Sexual function: Surgery and radiation for rectal cancer can damage the autonomic nerves (hypogastric plexus, pelvic splanchnic nerves) responsible for erection and ejaculation in men and lubrication and orgasm in women. The risk of sexual dysfunction varies with surgical technique (nerve-sparing total mesorectal excision is standard but nerve injury may still occur) and radiation dose to the pelvic floor. Patients should discuss sexual function explicitly with their oncologist and, where available, with a sexual health specialist.

Ostomy: Abdominoperineal resection (APR), required when the tumor involves the anal sphincter or cannot be removed while preserving continence, creates a permanent colostomy. Even with LAR (sphincter-preserving surgery), a temporary diverting ileostomy is frequently created to protect the anastomosis and allow healing; this is typically reversed 3–6 months later. Enterostomal therapy nurses (wound, ostomy, and continence nurses — WOCNs) provide essential education on ostomy management and help patients adapt to life with a stoma. Many patients with permanent colostomies report that quality of life improves substantially after adjustment to the stoma, particularly when LAR syndrome symptoms would otherwise have been severe.

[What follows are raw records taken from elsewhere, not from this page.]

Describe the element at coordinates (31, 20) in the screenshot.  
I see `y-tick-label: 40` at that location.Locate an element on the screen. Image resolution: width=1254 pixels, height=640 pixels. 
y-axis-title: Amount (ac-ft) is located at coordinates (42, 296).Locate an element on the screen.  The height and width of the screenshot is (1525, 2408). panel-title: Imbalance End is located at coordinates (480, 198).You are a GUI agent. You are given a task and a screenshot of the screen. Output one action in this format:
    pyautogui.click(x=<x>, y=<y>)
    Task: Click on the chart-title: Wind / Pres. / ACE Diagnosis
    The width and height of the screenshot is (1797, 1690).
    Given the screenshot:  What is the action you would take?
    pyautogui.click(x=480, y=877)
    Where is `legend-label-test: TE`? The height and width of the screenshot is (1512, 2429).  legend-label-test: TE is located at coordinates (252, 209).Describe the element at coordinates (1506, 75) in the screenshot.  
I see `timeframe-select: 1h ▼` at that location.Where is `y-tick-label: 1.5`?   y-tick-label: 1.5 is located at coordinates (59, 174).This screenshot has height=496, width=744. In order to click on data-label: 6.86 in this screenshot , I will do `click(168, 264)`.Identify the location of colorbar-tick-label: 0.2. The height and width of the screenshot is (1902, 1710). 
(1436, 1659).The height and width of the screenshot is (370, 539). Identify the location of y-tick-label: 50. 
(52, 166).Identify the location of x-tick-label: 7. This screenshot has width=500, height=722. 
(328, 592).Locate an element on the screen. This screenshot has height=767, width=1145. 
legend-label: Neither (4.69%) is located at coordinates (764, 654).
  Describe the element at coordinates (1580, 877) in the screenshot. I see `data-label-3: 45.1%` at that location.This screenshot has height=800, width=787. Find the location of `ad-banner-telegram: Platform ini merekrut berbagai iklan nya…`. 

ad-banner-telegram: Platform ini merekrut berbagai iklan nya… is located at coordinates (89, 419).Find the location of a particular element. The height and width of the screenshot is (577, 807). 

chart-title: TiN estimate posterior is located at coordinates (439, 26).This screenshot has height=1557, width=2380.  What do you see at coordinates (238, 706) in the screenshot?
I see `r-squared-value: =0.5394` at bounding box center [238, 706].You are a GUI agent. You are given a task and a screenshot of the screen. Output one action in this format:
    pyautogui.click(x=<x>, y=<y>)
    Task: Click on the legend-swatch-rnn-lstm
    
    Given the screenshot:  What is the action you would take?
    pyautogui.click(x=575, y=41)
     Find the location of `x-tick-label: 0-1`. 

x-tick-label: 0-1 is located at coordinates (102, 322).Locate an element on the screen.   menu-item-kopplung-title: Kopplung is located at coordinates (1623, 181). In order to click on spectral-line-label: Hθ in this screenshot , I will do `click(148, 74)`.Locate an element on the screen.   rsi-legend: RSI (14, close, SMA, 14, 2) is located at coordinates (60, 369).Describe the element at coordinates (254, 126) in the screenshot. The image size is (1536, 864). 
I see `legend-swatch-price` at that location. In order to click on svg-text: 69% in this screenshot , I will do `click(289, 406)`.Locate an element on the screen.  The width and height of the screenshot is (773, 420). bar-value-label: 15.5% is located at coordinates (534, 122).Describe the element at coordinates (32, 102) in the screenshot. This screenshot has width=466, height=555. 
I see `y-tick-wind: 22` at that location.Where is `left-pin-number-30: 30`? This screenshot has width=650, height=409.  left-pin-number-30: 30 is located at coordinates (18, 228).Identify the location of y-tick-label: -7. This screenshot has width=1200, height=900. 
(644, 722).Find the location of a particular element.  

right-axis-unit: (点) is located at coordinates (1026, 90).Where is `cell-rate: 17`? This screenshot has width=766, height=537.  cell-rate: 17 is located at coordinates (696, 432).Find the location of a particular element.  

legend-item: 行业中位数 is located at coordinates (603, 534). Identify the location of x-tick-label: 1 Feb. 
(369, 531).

Rectal cancer care requires a multidisciplinary team — colorectal surgeons, medical oncologists, radiation oncologists, radiologists, pathologists, and supportive care specialists — working together to deliver optimal outcomes. Seeking evaluation at a high-volume cancer center experienced in rectal cancer management is associated with better surgical outcomes, lower local recurrence rates, and better preservation of bowel function compared to centers that manage rectal cancer less frequently.